### Directions for this task
Retype exactly the lines below, beginning with the first and ending with the line where "Task: Click the orange 6 Lines icon" appears.
Supplied data: Begin
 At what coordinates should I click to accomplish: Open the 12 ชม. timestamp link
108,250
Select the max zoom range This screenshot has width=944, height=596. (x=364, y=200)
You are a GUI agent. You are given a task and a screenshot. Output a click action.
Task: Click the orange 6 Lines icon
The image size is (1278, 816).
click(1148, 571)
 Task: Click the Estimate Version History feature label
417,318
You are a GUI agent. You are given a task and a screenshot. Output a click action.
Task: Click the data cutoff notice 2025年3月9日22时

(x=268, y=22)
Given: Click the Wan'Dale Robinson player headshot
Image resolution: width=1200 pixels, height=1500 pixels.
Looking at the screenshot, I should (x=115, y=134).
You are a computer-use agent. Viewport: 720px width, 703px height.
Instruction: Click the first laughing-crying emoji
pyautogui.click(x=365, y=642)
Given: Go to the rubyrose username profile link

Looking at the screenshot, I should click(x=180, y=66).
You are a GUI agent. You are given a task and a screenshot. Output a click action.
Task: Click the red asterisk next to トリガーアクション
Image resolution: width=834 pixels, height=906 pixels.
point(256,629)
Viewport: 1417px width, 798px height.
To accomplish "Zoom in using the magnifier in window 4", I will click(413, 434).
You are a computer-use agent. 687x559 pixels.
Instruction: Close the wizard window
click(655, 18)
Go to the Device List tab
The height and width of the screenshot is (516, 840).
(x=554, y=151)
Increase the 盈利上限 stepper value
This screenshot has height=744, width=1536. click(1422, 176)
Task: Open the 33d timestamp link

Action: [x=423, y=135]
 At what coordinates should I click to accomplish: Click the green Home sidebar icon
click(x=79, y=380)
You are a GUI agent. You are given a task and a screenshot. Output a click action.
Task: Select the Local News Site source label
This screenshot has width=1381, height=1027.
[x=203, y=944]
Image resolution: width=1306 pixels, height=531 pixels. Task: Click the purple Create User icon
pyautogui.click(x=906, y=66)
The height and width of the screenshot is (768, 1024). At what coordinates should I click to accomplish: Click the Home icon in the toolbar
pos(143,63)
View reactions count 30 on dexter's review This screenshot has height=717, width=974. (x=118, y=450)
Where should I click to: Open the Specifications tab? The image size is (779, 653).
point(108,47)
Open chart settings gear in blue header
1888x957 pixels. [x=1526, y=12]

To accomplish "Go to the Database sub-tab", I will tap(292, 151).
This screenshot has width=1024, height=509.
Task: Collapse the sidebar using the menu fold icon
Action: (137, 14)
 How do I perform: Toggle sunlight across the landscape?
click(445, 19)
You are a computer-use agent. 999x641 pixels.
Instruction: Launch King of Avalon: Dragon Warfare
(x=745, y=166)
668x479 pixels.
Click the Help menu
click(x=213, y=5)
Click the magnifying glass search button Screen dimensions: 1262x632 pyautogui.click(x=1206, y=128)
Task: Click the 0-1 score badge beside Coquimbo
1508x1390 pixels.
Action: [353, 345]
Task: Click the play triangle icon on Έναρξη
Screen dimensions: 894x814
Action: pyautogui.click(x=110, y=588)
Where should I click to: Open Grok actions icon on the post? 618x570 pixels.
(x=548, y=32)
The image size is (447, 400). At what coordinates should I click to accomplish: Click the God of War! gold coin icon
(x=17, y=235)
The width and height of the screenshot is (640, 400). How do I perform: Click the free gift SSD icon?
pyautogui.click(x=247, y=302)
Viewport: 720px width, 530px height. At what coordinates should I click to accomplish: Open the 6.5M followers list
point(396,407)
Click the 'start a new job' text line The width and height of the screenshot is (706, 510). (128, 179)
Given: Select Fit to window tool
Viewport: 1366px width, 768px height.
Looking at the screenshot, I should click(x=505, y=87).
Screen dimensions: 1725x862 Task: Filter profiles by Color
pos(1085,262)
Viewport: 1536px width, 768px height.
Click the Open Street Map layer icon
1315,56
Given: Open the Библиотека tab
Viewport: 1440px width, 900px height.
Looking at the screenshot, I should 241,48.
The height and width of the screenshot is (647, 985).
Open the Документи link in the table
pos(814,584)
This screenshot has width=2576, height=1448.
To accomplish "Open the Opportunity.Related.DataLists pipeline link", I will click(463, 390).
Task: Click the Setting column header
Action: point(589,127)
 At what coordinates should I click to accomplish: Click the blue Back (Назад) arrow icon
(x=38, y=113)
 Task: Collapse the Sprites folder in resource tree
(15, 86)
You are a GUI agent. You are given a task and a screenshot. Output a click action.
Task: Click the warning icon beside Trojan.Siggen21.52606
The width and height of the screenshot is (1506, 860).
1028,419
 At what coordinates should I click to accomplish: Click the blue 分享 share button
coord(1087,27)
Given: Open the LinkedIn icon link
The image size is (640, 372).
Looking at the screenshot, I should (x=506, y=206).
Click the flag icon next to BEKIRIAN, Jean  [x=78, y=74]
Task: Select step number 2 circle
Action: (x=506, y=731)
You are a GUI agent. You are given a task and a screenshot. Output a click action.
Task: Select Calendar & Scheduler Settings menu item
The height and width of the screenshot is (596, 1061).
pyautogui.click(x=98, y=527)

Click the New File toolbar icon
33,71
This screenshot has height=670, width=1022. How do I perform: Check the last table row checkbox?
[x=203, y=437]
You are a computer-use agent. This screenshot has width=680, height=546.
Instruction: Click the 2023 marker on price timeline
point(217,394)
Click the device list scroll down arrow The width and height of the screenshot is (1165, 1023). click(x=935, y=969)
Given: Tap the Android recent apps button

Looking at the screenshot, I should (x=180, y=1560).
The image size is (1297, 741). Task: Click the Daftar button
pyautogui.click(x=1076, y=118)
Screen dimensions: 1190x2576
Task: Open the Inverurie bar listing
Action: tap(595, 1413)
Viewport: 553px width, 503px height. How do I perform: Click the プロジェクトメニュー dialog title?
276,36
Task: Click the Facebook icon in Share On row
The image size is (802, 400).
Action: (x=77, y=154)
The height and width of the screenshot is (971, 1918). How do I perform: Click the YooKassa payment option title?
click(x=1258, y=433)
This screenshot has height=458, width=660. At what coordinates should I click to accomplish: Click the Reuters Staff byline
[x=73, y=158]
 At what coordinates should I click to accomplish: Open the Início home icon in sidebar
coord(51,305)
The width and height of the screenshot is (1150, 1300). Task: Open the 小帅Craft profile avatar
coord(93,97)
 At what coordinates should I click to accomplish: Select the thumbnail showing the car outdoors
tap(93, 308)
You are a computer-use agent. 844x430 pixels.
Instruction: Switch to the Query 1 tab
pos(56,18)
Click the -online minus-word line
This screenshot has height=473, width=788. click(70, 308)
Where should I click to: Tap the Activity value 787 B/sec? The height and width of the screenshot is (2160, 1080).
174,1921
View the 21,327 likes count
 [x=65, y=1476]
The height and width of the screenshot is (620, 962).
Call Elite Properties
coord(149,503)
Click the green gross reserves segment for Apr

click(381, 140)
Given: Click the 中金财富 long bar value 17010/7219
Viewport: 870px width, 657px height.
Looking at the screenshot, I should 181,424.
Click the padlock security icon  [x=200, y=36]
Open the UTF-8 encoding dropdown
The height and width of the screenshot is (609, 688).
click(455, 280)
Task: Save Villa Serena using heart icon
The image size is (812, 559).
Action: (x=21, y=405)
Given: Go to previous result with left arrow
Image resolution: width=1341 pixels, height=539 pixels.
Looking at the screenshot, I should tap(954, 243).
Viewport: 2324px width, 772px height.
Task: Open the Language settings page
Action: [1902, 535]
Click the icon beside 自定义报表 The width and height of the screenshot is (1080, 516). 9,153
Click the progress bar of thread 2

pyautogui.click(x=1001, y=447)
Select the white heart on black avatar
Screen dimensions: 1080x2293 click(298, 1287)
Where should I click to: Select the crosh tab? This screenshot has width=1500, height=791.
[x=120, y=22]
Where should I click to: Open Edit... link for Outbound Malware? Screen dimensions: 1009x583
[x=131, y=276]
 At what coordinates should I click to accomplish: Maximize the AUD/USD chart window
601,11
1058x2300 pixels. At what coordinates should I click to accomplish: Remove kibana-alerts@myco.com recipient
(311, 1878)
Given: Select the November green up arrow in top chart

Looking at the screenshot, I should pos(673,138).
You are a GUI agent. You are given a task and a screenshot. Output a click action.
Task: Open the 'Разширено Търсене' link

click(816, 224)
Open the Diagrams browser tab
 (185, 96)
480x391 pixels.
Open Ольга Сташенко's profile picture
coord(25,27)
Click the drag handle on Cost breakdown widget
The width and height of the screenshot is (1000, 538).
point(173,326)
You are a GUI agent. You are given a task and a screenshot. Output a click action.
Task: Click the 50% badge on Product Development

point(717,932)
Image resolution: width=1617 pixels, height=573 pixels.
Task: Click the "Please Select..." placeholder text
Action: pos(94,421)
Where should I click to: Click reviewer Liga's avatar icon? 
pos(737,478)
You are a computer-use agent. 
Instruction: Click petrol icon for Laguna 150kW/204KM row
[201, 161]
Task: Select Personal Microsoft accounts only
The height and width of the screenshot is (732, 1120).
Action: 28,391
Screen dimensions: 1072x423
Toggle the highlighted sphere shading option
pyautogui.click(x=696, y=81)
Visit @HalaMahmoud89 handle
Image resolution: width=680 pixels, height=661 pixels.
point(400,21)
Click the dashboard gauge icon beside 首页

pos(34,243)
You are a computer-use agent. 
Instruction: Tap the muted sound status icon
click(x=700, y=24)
Supplied data: End
### Answer
 At what coordinates should I click to accomplish: Open the 12 ชม. timestamp link
108,250
Select the max zoom range This screenshot has width=944, height=596. (x=364, y=200)
You are a GUI agent. You are given a task and a screenshot. Output a click action.
Task: Click the orange 6 Lines icon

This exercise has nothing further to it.